Reclaiming the Politics of Freedom

Reclaiming the Politics of Freedom

Since the ’70s, liberals and leftists have misidentified the source of conservatism’s appeal.


Conservatives often complain that they’ve been exiled from power, whether in the corridors of the Capitol or the pages of the New York Times. Yet conservative ideas have dominated American politics for thirty years. The centerpiece of that dominance is the notion that the market equals freedom and government is the threat to freedom. Despite the Great Recession and election of Barack Obama, the most progressive candidate to win the presidency since 1964, that idea retains its hold. The ideological realignment we have been waiting for, in which that idea is repudiated, has yet to come.

Data lines |
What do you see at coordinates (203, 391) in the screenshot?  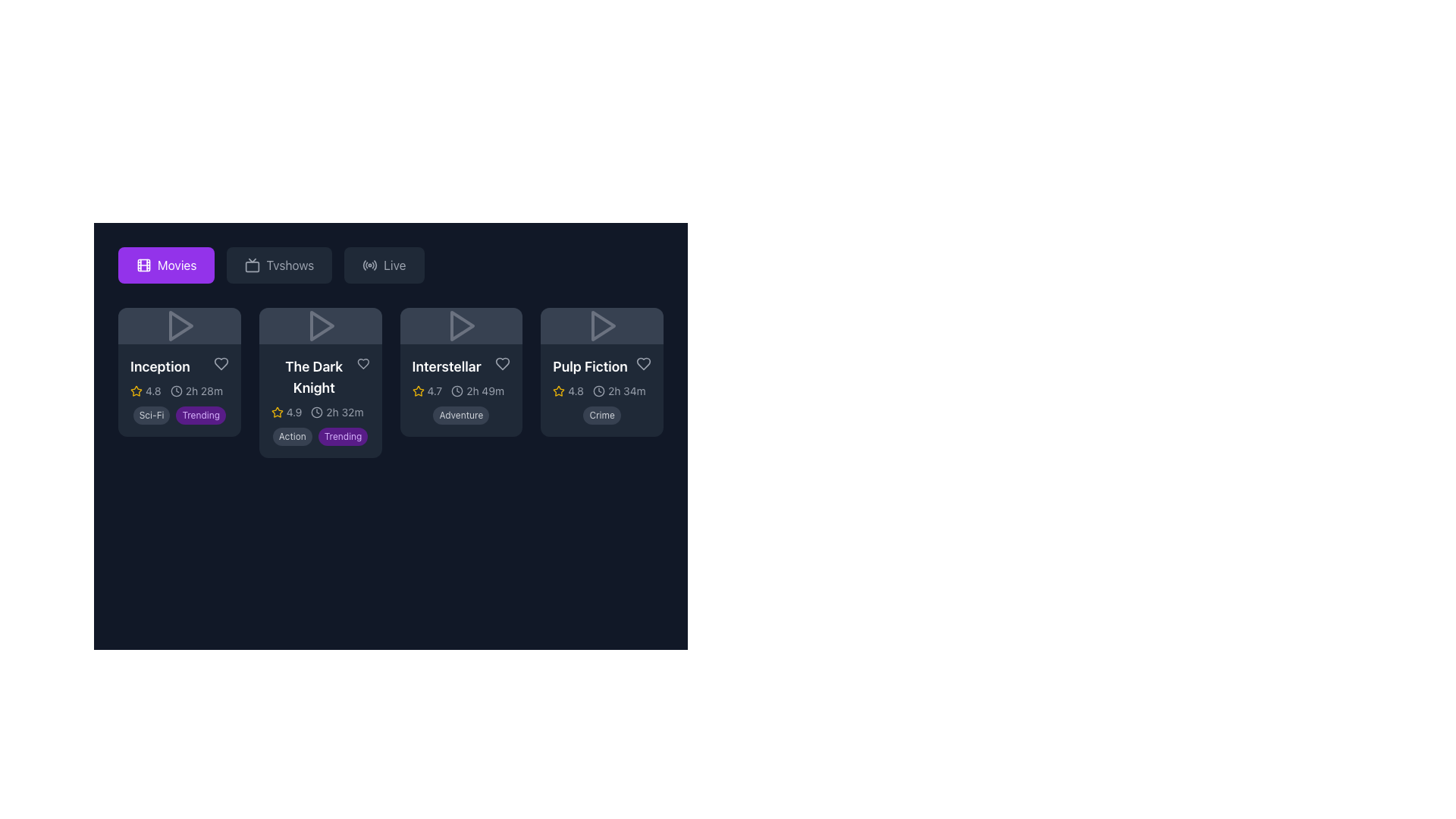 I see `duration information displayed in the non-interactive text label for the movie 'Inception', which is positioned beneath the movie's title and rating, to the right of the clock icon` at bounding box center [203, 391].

Short exercise 1 | In the essay on the politics of freedom, what is named as the centerpiece of conservative dominance?
Short exercise 2 | Please say whether each statement agrees with the essay on the politics of freedom, giving yes or no and the words from the essay that decide it. (a) Conservative ideas have shaped American politics for three decades. (b) The Great Recession ended the hold of the idea that the market equals freedom. (c) The ideological realignment that has been awaited has already taken place.

Problem solution 1 | The notion that the market equals freedom and government is the threat to freedom.

Problem solution 2 |
(a) Yes: "conservative ideas have dominated American politics for thirty years"
(b) No: "Despite the Great Recession and election of Barack Obama, the most progressive candidate to win the presidency since 1964, that idea retains its hold"
(c) No: "has yet to come"